Maritime insurance policies are often named-risk policies, and one major class of risk is termed "general average," a broad category encompassing losses to be proportionately borne by all parties interested in the venture, so long as the losses were occasioned by voluntary sacrifice of part of the ship or a portion of the cargo in order to save the vessel or the voyage in an emergency. An examination of two types of losses experienced during a pirate hijacking—payment of ransoms and consumption of fuel and supplies by pirates—signals what losses are properly compensable under the general average named-risk category of an insurance policy.
There are three requisite elements to prove a general average sacrifice: (1) the vessel must be in imminent danger; (2) there must be an intentional, voluntary sacrifice of property by the crew or owners to avert that peril; and (3) by that intentional sacrifice, the safety of the vessel, the remaining cargo, or the voyage must be secured. See Am. Afr. Exp. Co. v. S.S. Exp. Champion, 442 F. Supp. 715 (S.D.N.Y. 1977). These elements needed to prove a general average sacrifice were later codified in the York-Antwerp Rules, incorporated into many marine insurance policies today:
There is a general average act when, and only when, any extraordinary sacrifice or expenditure is intentionally and reasonably made or incurred for the common safety for the purpose of preserving from peril the property involved in a common maritime adventure.
York-Antwerp Rules 2004 R. A(1) (emphasis added). Under Rule C(3), "any indirect loss whatsoever, shall not be allowed as general average."

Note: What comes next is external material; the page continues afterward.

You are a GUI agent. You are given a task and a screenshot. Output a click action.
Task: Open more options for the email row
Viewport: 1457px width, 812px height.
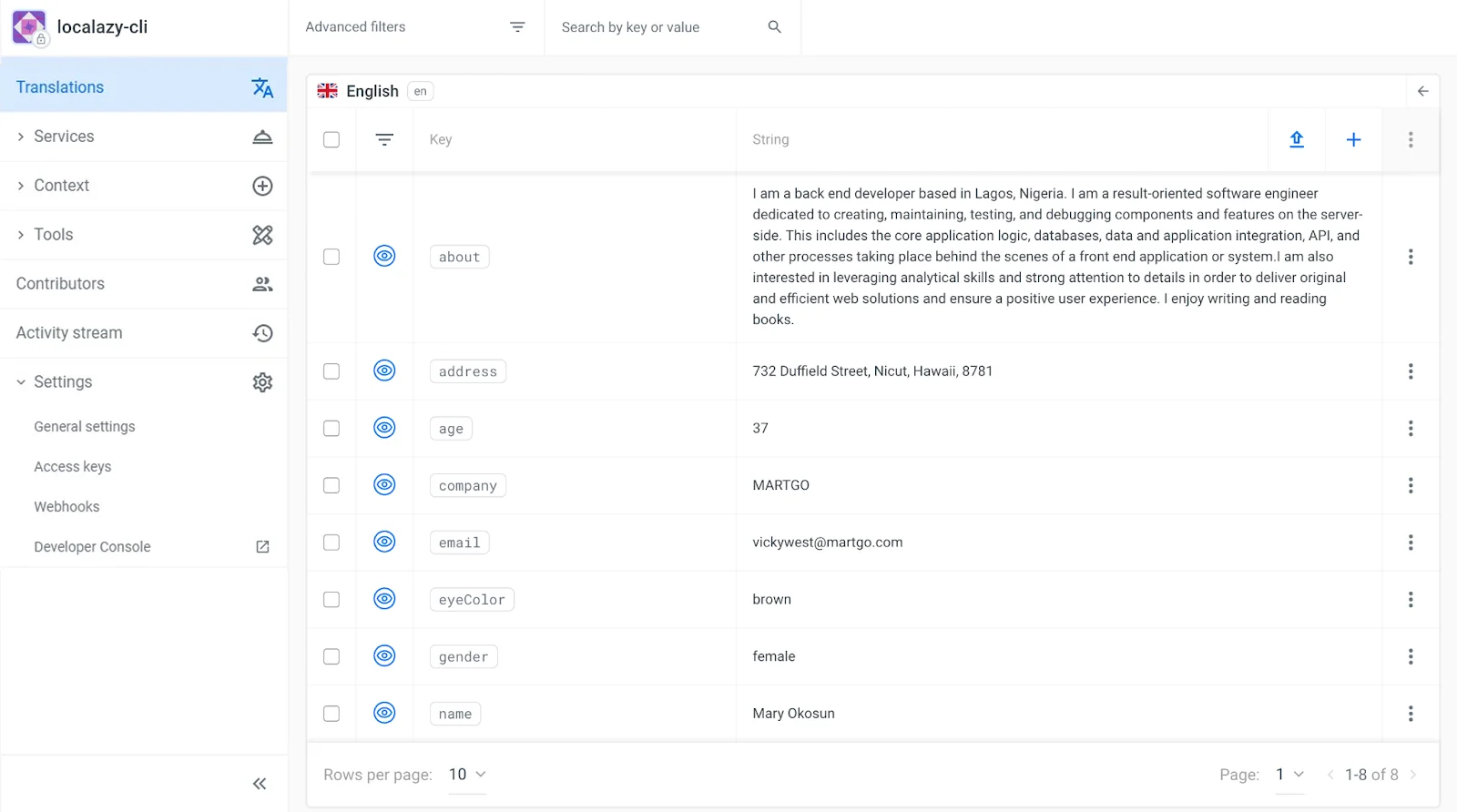1411,543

Thus, in light of these well-settled elements of general average, we may examine the two classes of losses that often occur during piracy events. First, payment of ransoms is clearly covered as a general average sacrifice, as ransoms represent property (money) paid by parties interested in the maritime venture in order to secure the safety of the vessel and crew during a time of peril.
In contrast, the supplies and fuel consumed by the hijackers while the vessel is under the control of the pirates are, under these same elements, clearly not a general average sacrifice. Such consumption of rations and fuel by pirates, (1) while certainly made during a period of peril for the vessel, is (2) not an intentional and voluntary sacrifice by the crew or owner but a theft by the hijackers, and (3) such consumption does not operate to secure the safety and freedom of the vessel. Thus, losses realized by pirate consumption of provisions and fuel during the hijacking event would not be covered as a general average sacrifice. The U.S. Supreme Court acknowledged this important distinction over a century ago, back when piracy was a then-modern threat:
The distinction between voluntary and compulsory sacrifice is well illustrated . . . [by the example that] money voluntarily paid by the master to ransom the ship and cargo from pirates is to be contributed for [i.e., general average sacrifice]; but not so as to goods or money forcibly taken by pirates.
Ralli v. Troop, 157 U.S. 386, 393-94 (1895) (emphasis added) (citations omitted).